Coral bark Japanese maple and red twig dogwood display colorful defoliated stems as the weather gets cooler. The colorful berries of firethorn (pyracantha), cotoneaster and toyon will ripen about the same time, providing bright red color until the birds get them. Otherwise, there might not seem to be much more to cut and bring into the home to substitute for cut flowers, and add to all the colorful foliage, twigs and berries.

Well, this is where things get less horticultural, and more creative. All those old flowers and flower stalks that should get pruned off, and maybe a few old leaves, might be good for more than compost. Blooms of hydrangea, Queen Anne’s lace and lavender can be cut just as they begin to deteriorate, and hung upside-down to dry. They lose much of their color, and shrivel somewhat, but are nice options to fresh flowers.

Old flower stalks of New Zealand flax and lily-of-the-Nile have striking form once plucked of tattered flower parts and seed capsules. New Zealand flax stalks are tall and straight. Lily-of-the-Nile stalks are like star-bursts on sticks. If the natural color lacks appeal, they can be spray painted! Seed capsules of red flowering gum (eucalyptus) dry in loose clusters with stems that are long enough to arrange like cut flowers.
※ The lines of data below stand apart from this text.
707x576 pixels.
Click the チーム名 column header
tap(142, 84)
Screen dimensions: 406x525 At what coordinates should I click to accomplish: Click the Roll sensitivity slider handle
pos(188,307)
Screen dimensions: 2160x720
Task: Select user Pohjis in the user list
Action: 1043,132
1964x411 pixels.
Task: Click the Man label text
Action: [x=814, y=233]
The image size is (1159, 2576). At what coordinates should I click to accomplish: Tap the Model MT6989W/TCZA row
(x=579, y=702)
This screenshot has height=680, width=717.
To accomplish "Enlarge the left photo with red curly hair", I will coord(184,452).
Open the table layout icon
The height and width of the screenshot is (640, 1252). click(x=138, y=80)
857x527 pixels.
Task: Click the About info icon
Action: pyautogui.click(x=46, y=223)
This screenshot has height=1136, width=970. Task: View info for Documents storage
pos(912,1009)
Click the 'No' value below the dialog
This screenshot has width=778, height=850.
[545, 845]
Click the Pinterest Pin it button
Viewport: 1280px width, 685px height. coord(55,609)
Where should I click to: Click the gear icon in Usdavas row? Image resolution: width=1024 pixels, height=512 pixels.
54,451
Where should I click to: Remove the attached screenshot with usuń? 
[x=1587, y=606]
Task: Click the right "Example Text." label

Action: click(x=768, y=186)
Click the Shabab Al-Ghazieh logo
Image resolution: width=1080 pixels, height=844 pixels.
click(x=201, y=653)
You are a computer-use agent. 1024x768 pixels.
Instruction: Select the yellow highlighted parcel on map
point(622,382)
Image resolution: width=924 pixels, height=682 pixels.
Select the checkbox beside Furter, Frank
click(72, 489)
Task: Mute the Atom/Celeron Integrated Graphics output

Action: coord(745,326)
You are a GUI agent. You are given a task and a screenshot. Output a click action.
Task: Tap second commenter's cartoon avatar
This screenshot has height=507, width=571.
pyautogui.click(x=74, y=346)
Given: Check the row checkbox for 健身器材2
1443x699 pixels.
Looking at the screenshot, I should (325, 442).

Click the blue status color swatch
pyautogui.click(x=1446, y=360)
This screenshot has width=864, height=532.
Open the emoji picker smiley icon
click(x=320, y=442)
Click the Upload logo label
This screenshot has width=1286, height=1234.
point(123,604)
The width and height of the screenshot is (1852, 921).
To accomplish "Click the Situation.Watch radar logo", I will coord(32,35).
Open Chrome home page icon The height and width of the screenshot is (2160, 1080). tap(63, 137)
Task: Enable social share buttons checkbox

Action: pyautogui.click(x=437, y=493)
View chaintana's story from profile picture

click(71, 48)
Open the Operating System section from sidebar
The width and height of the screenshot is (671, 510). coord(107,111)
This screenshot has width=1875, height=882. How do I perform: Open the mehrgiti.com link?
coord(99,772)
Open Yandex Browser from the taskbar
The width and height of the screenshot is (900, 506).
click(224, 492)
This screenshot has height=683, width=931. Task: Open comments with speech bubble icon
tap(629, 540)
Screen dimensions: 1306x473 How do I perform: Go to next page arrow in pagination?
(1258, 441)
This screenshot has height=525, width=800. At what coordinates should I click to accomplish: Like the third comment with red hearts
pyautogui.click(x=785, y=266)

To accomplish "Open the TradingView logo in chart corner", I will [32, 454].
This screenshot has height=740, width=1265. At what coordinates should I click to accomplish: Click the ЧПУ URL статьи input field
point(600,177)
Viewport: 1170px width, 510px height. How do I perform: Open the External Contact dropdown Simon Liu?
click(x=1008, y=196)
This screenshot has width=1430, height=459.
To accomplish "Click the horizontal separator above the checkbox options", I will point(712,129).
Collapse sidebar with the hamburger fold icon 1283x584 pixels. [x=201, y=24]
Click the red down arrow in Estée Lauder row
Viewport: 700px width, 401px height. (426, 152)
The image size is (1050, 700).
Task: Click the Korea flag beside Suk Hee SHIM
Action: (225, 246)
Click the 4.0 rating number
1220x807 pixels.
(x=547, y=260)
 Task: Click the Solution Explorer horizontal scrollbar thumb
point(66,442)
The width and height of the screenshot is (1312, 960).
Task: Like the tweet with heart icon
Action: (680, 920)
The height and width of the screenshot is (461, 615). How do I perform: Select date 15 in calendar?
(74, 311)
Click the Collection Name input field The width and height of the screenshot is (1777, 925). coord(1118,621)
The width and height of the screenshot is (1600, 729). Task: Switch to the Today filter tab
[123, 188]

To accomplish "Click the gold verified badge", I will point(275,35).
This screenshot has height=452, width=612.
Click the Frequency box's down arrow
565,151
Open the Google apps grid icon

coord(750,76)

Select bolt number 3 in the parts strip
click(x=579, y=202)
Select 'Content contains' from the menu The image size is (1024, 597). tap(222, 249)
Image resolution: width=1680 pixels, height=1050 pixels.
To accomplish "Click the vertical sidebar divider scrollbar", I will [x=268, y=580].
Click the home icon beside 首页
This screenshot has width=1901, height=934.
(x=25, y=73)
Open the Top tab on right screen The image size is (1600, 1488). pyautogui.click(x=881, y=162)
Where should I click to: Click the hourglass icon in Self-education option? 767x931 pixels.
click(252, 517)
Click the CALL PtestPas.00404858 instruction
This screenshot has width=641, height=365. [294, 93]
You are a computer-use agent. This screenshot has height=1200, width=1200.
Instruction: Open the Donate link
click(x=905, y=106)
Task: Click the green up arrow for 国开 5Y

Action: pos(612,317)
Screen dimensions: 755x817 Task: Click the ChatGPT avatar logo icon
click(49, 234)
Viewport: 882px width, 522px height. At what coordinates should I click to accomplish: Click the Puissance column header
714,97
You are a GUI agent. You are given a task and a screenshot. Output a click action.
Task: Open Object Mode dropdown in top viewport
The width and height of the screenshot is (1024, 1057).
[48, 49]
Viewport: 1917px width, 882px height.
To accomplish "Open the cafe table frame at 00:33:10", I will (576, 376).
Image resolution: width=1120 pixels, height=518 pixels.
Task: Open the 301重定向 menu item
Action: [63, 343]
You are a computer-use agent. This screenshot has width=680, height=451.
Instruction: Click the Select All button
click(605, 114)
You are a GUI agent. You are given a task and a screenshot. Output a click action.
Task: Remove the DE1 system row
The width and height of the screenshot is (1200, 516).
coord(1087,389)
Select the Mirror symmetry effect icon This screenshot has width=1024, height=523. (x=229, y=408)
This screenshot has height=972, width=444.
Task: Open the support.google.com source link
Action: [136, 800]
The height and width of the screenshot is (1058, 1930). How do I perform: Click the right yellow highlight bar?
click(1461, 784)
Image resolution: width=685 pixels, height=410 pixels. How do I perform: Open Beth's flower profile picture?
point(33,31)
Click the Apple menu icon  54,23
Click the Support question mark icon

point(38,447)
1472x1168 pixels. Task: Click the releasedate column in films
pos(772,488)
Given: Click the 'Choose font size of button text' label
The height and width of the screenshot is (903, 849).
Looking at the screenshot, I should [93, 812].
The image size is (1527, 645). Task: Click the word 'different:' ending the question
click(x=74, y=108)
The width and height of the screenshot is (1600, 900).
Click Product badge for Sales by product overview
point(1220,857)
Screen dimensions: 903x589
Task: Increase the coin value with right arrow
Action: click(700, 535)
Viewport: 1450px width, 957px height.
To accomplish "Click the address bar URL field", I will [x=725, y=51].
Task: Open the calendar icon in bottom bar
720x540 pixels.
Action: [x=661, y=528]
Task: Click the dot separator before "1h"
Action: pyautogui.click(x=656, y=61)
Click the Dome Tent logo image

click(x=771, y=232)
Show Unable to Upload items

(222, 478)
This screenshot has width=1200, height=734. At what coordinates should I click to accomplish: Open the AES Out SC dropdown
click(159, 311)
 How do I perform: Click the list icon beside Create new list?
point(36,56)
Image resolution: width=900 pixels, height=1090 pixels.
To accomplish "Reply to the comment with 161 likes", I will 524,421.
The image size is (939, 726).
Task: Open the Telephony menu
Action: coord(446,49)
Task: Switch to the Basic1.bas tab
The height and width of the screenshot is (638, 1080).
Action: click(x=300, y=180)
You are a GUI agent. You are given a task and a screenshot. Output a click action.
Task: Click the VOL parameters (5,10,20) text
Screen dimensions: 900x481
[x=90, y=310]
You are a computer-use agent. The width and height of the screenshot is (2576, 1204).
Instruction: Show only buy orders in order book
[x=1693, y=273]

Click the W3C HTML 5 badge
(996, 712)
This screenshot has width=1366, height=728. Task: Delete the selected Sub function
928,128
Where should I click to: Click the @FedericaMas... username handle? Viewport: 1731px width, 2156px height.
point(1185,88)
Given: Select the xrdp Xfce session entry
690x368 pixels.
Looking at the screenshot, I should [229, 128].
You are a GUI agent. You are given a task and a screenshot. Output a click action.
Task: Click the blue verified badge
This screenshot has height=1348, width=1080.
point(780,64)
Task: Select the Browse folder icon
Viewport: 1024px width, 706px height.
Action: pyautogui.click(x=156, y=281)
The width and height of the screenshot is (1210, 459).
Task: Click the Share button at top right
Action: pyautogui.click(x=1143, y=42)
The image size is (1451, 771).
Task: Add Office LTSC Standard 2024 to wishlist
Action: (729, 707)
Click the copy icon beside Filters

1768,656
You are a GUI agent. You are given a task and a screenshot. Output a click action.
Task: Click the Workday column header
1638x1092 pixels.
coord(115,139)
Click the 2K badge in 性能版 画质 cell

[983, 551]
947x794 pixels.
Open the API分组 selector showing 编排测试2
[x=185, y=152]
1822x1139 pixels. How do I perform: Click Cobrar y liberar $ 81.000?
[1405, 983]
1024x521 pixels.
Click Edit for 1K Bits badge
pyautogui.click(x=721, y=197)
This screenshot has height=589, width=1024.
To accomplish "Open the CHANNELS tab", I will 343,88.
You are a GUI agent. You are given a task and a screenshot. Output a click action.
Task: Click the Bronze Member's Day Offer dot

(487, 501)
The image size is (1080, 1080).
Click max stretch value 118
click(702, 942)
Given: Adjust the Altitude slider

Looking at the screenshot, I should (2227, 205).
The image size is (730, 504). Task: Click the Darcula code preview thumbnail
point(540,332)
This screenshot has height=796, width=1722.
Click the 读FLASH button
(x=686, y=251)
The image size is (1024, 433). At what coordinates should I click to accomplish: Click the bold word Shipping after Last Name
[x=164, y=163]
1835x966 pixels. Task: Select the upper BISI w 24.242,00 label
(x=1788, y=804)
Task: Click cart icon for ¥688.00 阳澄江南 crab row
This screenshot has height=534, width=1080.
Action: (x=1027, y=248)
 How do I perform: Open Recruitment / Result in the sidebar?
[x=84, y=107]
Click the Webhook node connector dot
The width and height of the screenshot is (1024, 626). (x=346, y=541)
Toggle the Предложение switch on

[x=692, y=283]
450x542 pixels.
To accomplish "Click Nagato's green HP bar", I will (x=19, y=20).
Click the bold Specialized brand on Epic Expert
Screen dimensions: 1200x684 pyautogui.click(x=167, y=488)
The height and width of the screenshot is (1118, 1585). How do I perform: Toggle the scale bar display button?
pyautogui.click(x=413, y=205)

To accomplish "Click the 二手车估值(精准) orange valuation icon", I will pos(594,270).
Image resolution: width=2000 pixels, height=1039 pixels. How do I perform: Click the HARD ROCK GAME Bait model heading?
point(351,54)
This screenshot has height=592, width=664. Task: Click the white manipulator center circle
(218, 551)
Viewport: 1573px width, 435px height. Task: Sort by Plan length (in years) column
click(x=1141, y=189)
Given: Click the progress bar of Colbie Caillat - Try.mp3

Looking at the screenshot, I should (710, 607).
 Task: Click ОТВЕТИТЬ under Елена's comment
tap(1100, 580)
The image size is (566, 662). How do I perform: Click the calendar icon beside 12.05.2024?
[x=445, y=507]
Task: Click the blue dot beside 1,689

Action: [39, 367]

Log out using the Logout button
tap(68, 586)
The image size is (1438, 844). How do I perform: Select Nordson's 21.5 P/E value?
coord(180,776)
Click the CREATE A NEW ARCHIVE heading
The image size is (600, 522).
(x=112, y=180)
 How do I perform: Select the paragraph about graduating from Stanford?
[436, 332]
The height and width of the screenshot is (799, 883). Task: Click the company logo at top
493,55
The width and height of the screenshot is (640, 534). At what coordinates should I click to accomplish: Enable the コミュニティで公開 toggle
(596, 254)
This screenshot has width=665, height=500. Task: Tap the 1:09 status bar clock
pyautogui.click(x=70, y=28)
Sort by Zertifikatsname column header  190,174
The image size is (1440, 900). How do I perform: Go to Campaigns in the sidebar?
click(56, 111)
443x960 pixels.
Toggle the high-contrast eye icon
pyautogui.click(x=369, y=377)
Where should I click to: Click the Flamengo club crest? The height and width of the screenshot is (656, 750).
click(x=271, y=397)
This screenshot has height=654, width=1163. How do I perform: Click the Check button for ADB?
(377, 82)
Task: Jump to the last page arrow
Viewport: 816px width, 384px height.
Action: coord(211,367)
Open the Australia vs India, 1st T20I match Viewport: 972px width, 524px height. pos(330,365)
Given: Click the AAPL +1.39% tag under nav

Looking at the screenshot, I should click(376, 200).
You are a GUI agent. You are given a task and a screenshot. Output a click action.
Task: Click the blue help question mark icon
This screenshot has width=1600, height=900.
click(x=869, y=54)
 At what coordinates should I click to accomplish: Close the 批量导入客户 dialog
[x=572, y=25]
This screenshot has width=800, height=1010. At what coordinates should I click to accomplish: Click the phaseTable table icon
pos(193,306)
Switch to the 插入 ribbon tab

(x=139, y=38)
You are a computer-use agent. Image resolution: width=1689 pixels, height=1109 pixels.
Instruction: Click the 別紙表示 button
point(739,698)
Pine-cones, magnolia grenades (seedpods) and sweetgum maces (seedpods) that fall from their stems can be drilled, and attached to sticks. There are no substitutes for real flowers, but there are no limits to creative and even weird alternatives.

Coneflower

71129Known more as a medicinal herb, and by its Latin name, coneflower or Echinacea, is a delightful prairie wildflower that works just as well in refined home gardens. It blooms in summer and again in autumn, although autumn bloom can be inhibited if plants are not groomed of deteriorating stems from the previous bloom. Like related gaillardia and rudbeckia, coneflower is a nice cut flower.

Flowers start out like any other daisy flower, but then fold back with the long ray florets hanging downward around the more rigid centers of darkly colored disc florets, forming cones. Flowers can stand almost three feet high, mostly on unbranched stems. Many popular varieties stay lower. Leaves and stems are somewhat hairy or raspy. Old varieties were mostly purple or lavender. Newer varieties can be orange, yellow, red, pink, white or green. Big plants can be divided after autumn bloom, or in spring.